I bet he has his Darth Vader & Storm Trooper helmets in his closet and will be in his follow up video.
“First off…Yea, I can’t hold a camera…xD.
I got these out of a gumball machine for 50 cents per helmet. Pretty fun to collect :]
Yea, I sound like a robot XDDD”
Thanks for showing my video! xDDDDDDDDDDDDDDDDDDDDDDDDDDDDDDDDDDDDDDD
Is this a Paul Lukas home video?
I’ll trade him a bumblebee, three aggies, and my Alf pogs for his Patriots helmet.
Alex Smith wants his hemlet back…
This courageous young man does not live his life merely standing outside the fire.
My bad, Lupica has it right. It was Page 2.

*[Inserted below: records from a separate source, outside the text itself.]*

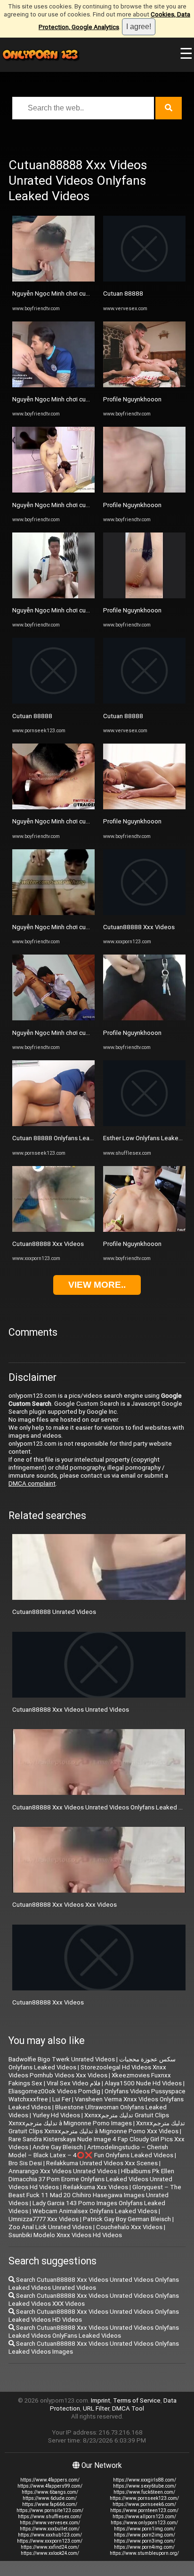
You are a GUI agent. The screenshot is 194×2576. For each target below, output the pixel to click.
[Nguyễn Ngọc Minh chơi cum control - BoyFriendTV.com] (53, 279)
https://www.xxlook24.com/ (50, 2553)
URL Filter (96, 2408)
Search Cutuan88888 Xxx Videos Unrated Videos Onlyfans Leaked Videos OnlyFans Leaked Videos (93, 2332)
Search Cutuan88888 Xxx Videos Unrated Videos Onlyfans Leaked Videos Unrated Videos (93, 2284)
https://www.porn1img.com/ (144, 2529)
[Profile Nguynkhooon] (144, 385)
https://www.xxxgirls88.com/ (144, 2480)
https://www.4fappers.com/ (50, 2480)
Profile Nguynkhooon (132, 399)
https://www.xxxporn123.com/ (49, 2541)
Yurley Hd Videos (56, 2115)
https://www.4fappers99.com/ (49, 2486)
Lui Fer (61, 2099)
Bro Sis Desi (25, 2163)
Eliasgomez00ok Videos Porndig (54, 2091)
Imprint (100, 2400)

You guys must have missed the fella they had on Real Sports one time who “creates” these helmets. He makes them for colleges, arena teams, etc. using old ones, paints them, then creates the logo. He even sells them on eBay.
I’m pretty sure that dude qualifies as the male version of an old maid.
Sadly this reminds me of the even more gripping expose that ESPN’s Page 2 did on these a few years back. If memory services there are deviants out there who custom build vintage helmet, Arena Ball helmets, CFL helmets, World League helmets…ad nauseum.
Reminds me of this one time that I went to KMart and only got a lousy New Jersey Generals helmet.
Did anyone else get the feeling that the horrible truth of his lameness was beginning to dawn on him with about 10 seconds to go?
This is not real. I refuse to believe that any human being could be so lame.
/sticks head in sand
At this point, I’m 99% certain that this fellow has never kissed a girl
I seriously doubt this individual has an ownership stake in the Cleveland Browns, despite his claims
Every night, he eats a very tiny sundae out of each one.
I bet he re-enacts the MNF helmets smashing ala Kige during every game.